JEDDAH: Sweets and desserts are a big part of Eid celebrations in Saudi Arabia, with some families having traditional homemade dishes, and others splurging on store-bought chocolates. With a steady stream of visitors, families make sure to lay a lavish spread.
Raneem Al-Najjar, a housewife and mother of five, told Arab News that in her family it is the norm to pick a luxurious chocolate brand to serve for Eid Al-Fitr guests. “Arrangement and the tray, taste and filling of the chocolate are my biggest concern, also colors of the packaging have to go well with my furniture and home decoration to make sure the presentation is appealing,” she said.
Since generosity and hospitality are some of the main characteristics of Arabs, Al-Najjar said “Eid is a time when we celebrate and welcome our families more than any other time, so bringing a giant chocolate tray for the entrance of our home is part of the tradition in my family’s home, so everyone can get chocolate on their way out.”
The fancy chocolate is usually served to adults, and children are given a special gift, which could be a sweet treat, toy, or money. “I like to prepare special giveaways for kids with more lively details and colorful wraps,” Al-Najjar said.
Sales for sweet retailers, chocolatiers and confectioners surge during this time of the year and they make sure to not only cater to demand, but also smooth service.
Duncan Muir, senior director of food, beverage and retail at Bateel, a luxury Saudi brand for dates and chocolates, told Arab News that in light of Ramadan and Eid’s peak shopping periods, an integrated supply chain allows for full control over production and fulfilment processes.
“From the sourcing of the finest ingredients to the creation of luxurious products, we oversee every step of the process to ensure seamless operations,” he said. “Our staff is also regularly trained and is well-equipped to manage increased customer demand during busy seasons.”
Muir added: “Additionally, we continue to invest in enhancing our e-commerce platform to ensure smooth accessibility, making it simple for customers to shop from the comfort of their homes.”
Bateel offers a wide range of gift packages that cater to a variety of tastes and preferences, including carton boxes, wooden boxes, glass drawers, trays and hampers. Prices vary depending on the selection of the products as well as the type of the package starting from SR180 ($47.99) to SR2,000.
Muir said that during Eid they receive requests for lavish chocolate tray presentations that could potentially be “exuberant in value.”
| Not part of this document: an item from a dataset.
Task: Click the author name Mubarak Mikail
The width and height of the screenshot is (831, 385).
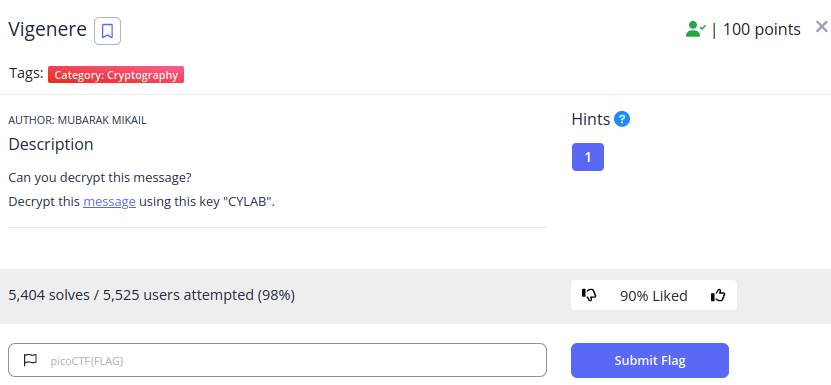Action: 102,120
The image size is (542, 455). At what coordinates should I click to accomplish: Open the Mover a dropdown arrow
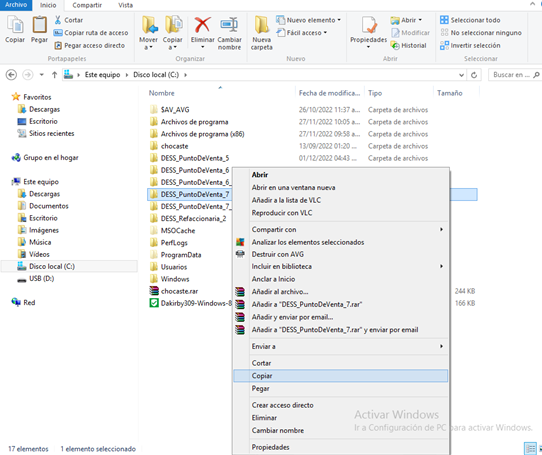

For Jeddawis, Patchi, and Chocoline are two chocolate brands among a host of others that represent luxury and quality. Salwa Jawhar, a Jeddah-based housewife, said: “These two brands used to mark Eid in my home, I used to bring Patchi for first-day visitors, it has been indeed the best choice for families in town, and for more than 10 years, we used to rely on Chocoline for Eid and other seasonal occasions.”
Chocoline is a 25-year old well-known Saudi chocolate brand with branches all over the Kingdom, providing chocolates and Eid-themed items. It has always been one of Jeddawis’ go-to chocolate brands. Neama Fadhel, another Jeddah-based housewife, said: “I thought of trying a new chocolate brand for this Eid but it is a bit risky, I like to stick to what I am used to.”
Those who get their Eid chocolate trays done first are considered lucky, as crowds flock to chocolate stores during the last three days of Ramadan.
“Over the past eight years of my marriage, Chocoline has been the highlight of our Eid preparation. My husband and I make sure to get our serving trays filled early to make sure we receive them before the 29th day of Ramadan before everything gets crazy,” Fadhel said.
The Italian gourmet chocolate manufacturer Venchi is another luxurious brand that Jeddah’s residents appreciate for its deluxe taste, despite its high price, which starts from SR590 per kilogram. Besides its attractive wrapping and pleasant packaging, Venchi chocolate uses only olive oil, which is considered healthier and safer for the body. Venchi chocolate is also “gluten-free and low in sugar,” said Hussain Attal, manager of the Venchi Tahlia branch in Jeddah.
A distinctive collection of trays available in Venchi are composed of wooden dishes, crystal trays, seashell trays, boxes, and giveaways.
“During Eid, buyers pay special attention to all proportions of dark chocolate mixes for example, 60 percent or 75 percent, and we also have dark chocolate bars with 10 percent pure cocoa,” Attal added. “Also biscuit, pistachio, hazelnuts and caramel, and caviar fillings are on demand.”